Gelişmelerin en vahim olanı ise, Jandarma Üsteğmen Muhammed Sevinç'in GİZLİ raporunun yukarıda sözünü ettiğim gazeteye (!) ulaşmış olmasıydı. Bunun değerlendirmesini sanırım TSK yetkilileri çoktan yapmışlardır.
ŞİMDİ SIRA BİZDE
Sonuçta Ankara 13. Asliye Ceza Mahkemesi Hákimi M. Şemsettin Tanrıseven, kerameti kendinden menkul şeyh ve müritlerinin istediği doğrultuda kararını verdi; tekzibi çıkarttı.
Bu tekzibi, 28 Mart akşamı yayınladık. Gelelim işin özüne:
ARENA'nın tarikat dergáhındaki çekimleri gerçeğin ta kendisini yansıtıyordu.
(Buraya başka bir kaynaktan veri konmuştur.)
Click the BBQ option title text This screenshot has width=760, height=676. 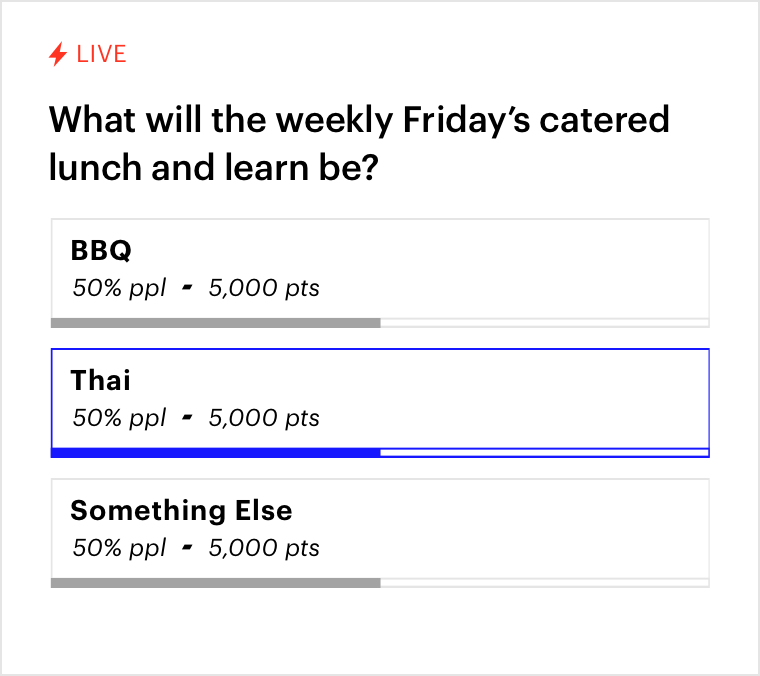pos(101,250)
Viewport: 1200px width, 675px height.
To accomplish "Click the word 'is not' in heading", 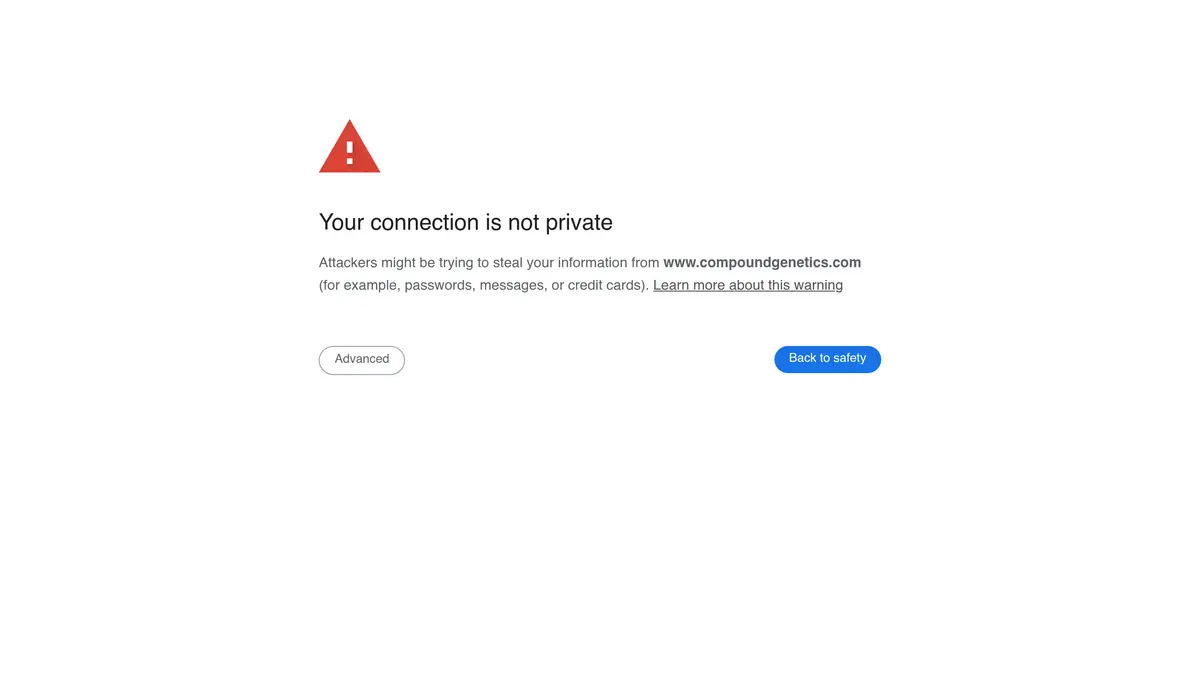I will click(512, 223).
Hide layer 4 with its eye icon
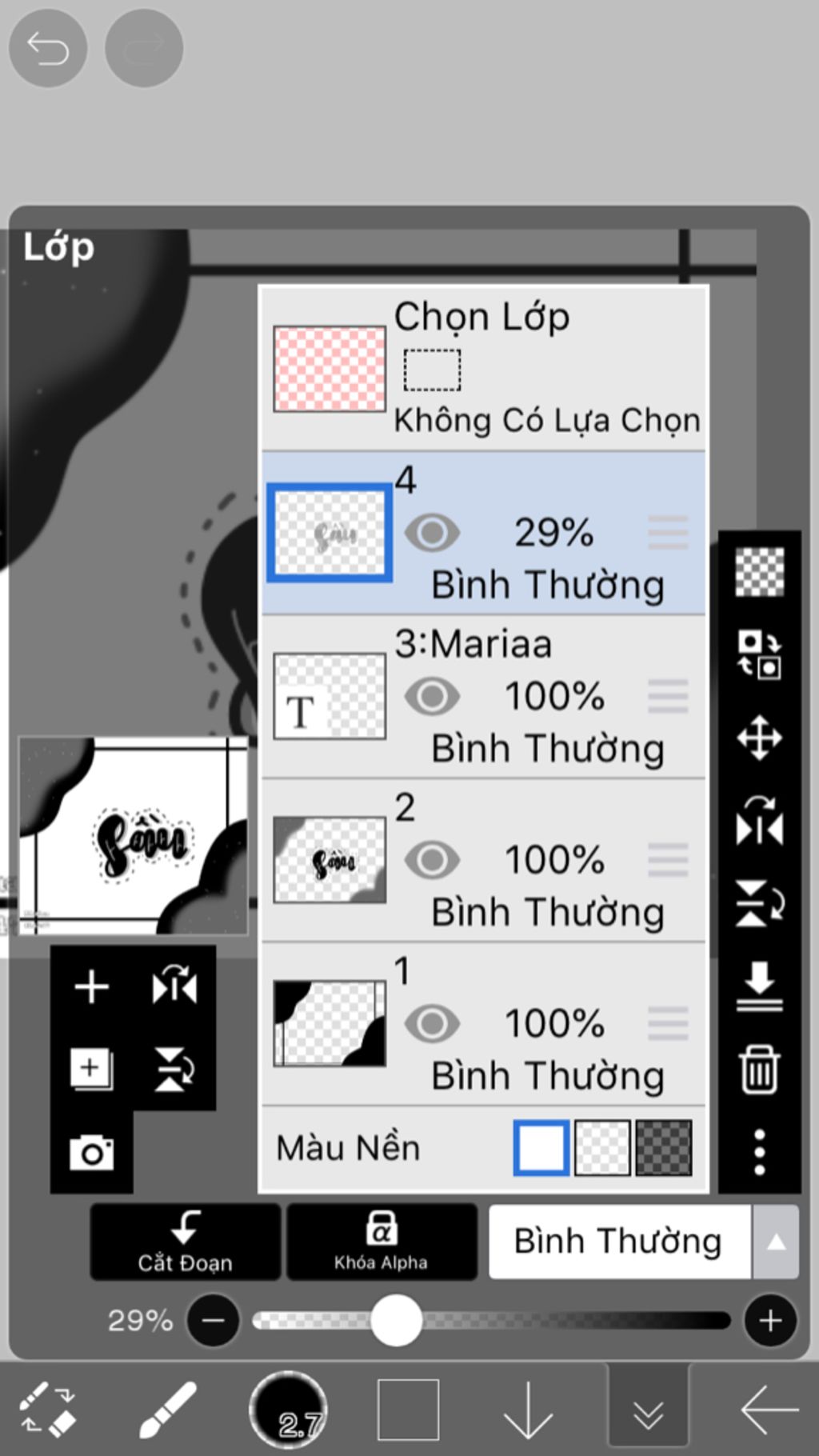Screen dimensions: 819x1456 pos(432,533)
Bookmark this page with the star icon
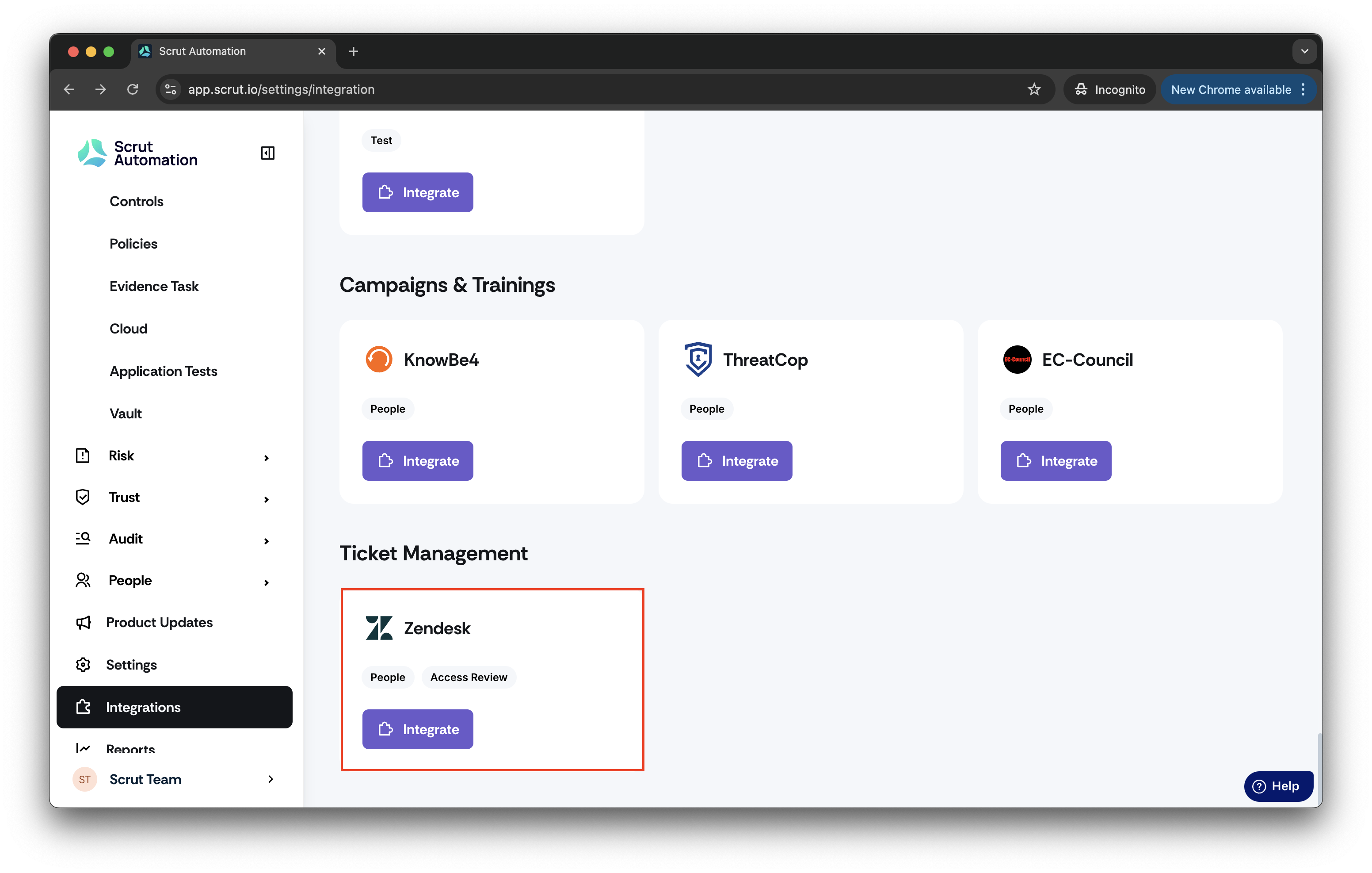The width and height of the screenshot is (1372, 873). (x=1033, y=89)
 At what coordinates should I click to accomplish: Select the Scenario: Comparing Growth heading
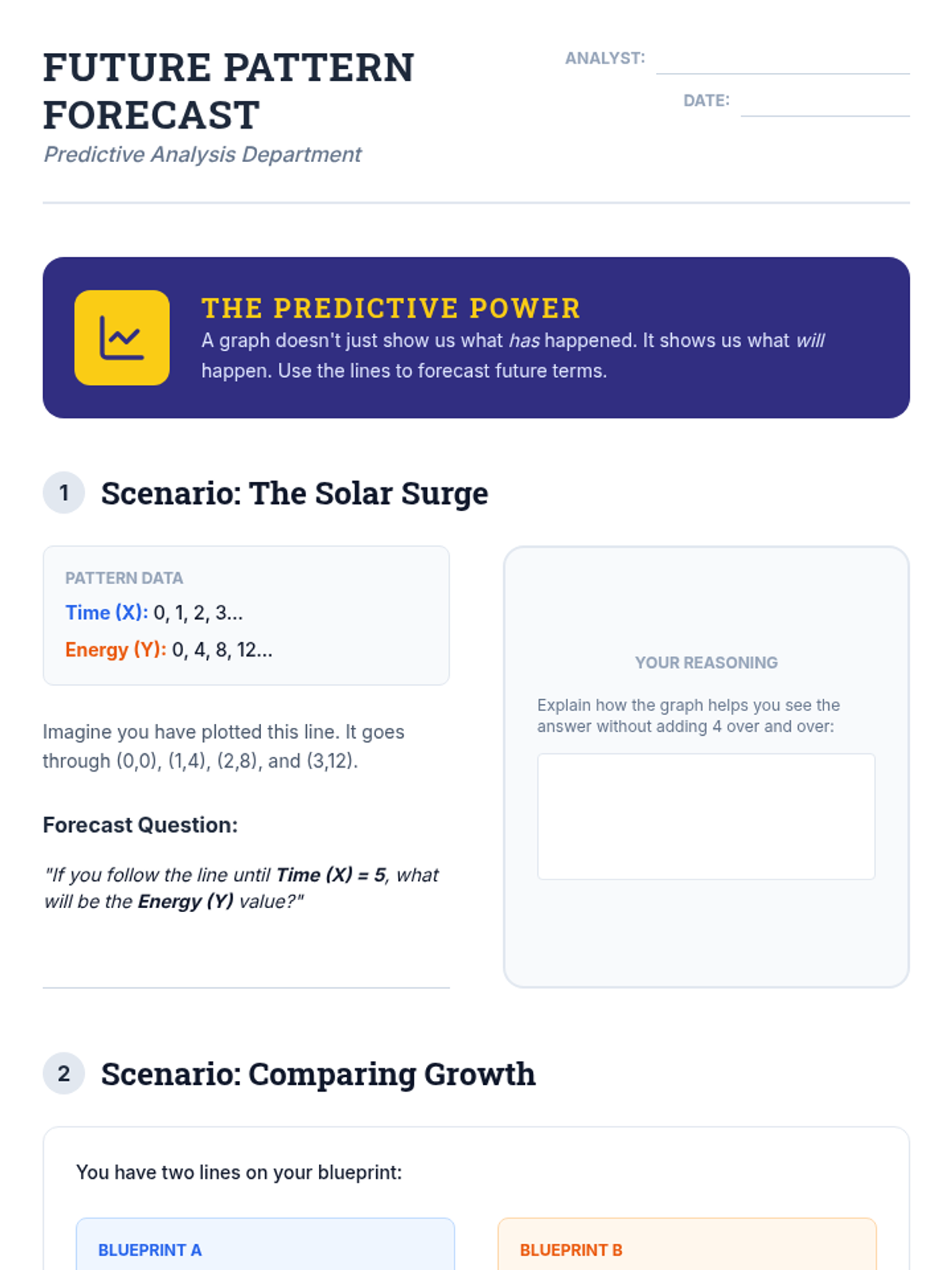(x=318, y=1074)
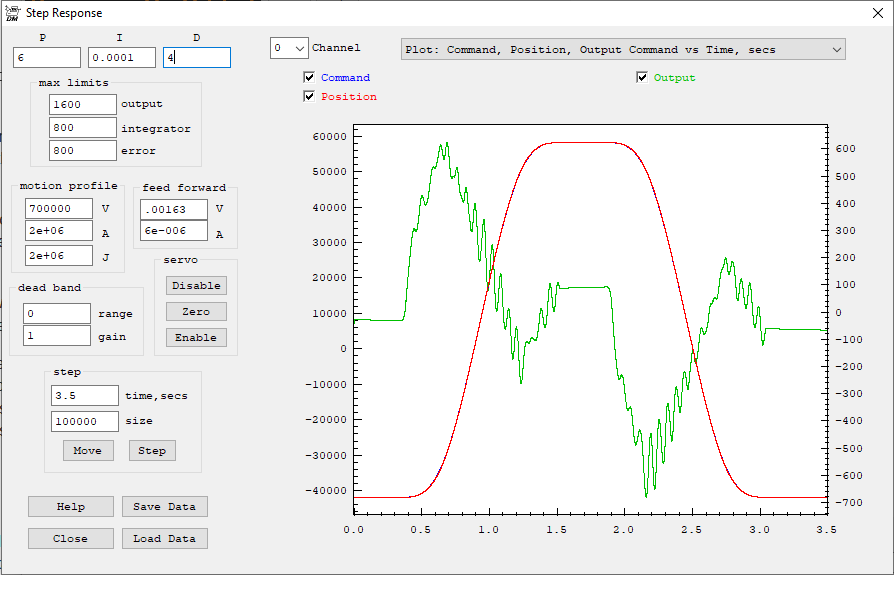894x595 pixels.
Task: Click the Step Response title bar app icon
Action: (x=13, y=14)
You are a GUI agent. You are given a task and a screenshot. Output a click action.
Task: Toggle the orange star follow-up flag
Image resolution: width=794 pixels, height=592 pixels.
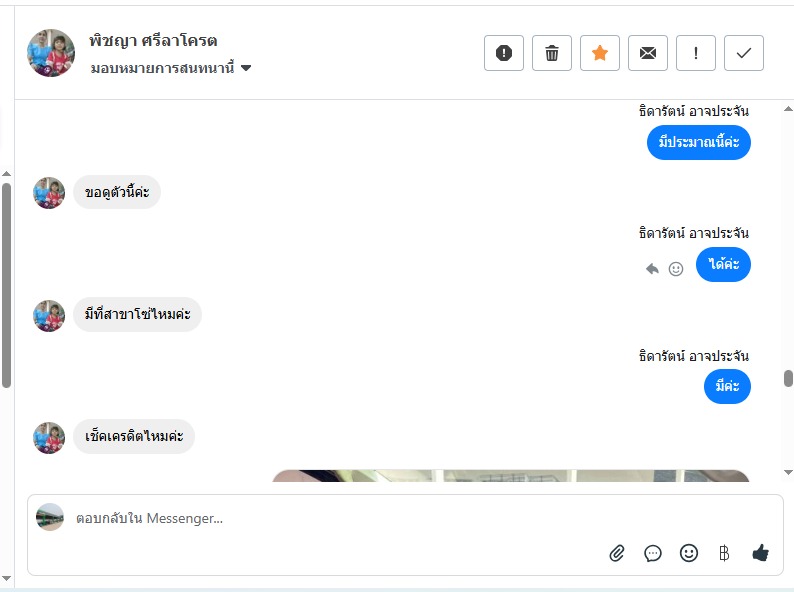(x=600, y=53)
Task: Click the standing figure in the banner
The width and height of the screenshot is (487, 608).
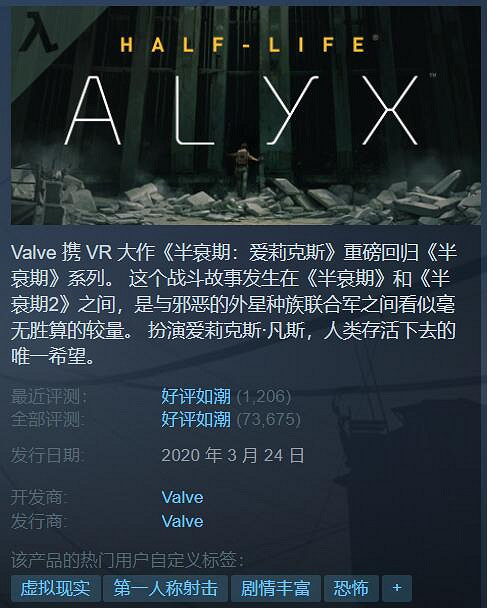Action: click(244, 171)
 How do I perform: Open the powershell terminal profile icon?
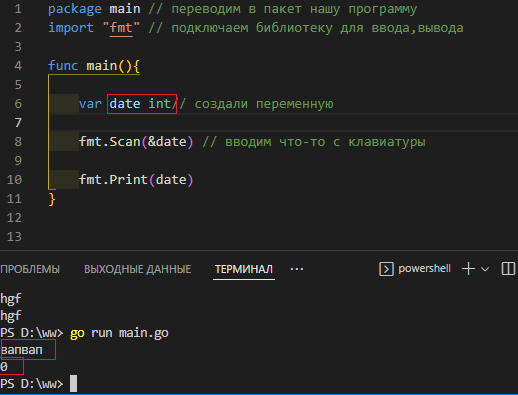pyautogui.click(x=386, y=269)
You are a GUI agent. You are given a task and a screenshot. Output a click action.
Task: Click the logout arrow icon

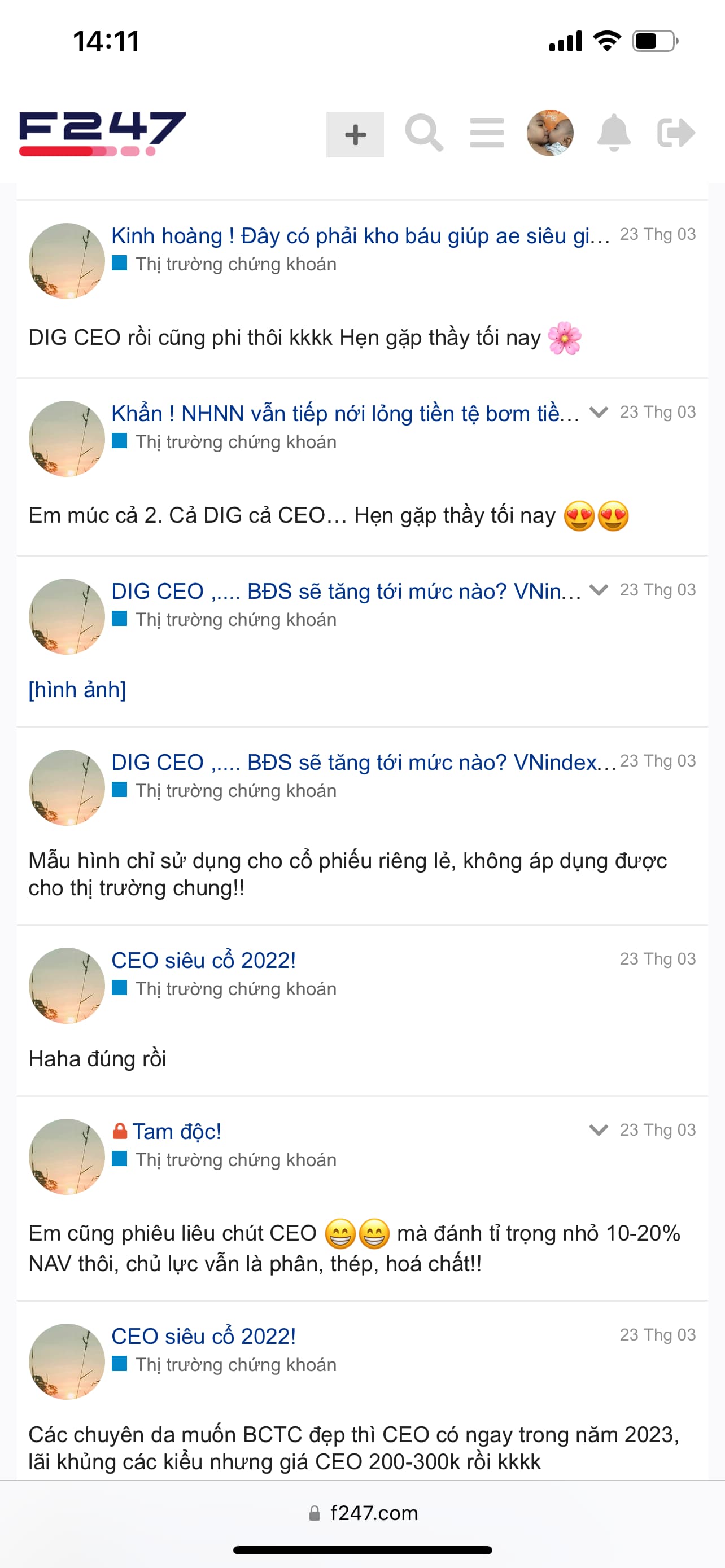pyautogui.click(x=676, y=133)
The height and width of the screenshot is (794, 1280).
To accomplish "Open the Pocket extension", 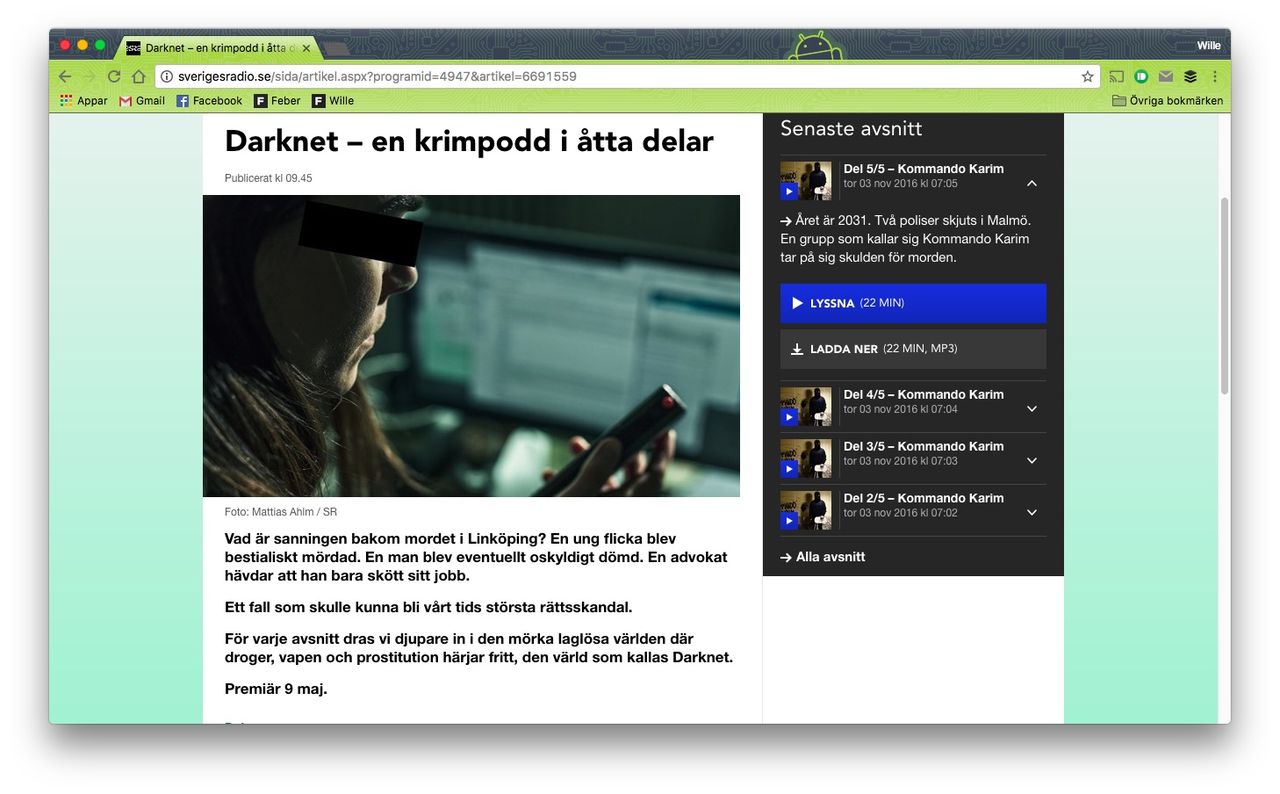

Hiçbir eklenti yapılmadığı gibi, utanç verici bir sahnesi, etik kaygılarla karartılmıştı. Şimdi hesap sorma sırası, haksız yere yalancı muamelesi gören ekibimize geldi.
Bu hafta, tekzip kurumunun kimlerin elinde nasıl kötüye kullanıldığını belgeleriyle gözler önüne sereceğiz...
Adalet Bakanı Sayın Hikmet Sami Türk'ün, Devrim Yasaları'nın geçerli olduğu cumhuriyet adliyelerinde, kerameti kendinden menkul şeyh borularının ötmesine izin vermeyeceğine inanıyoruz.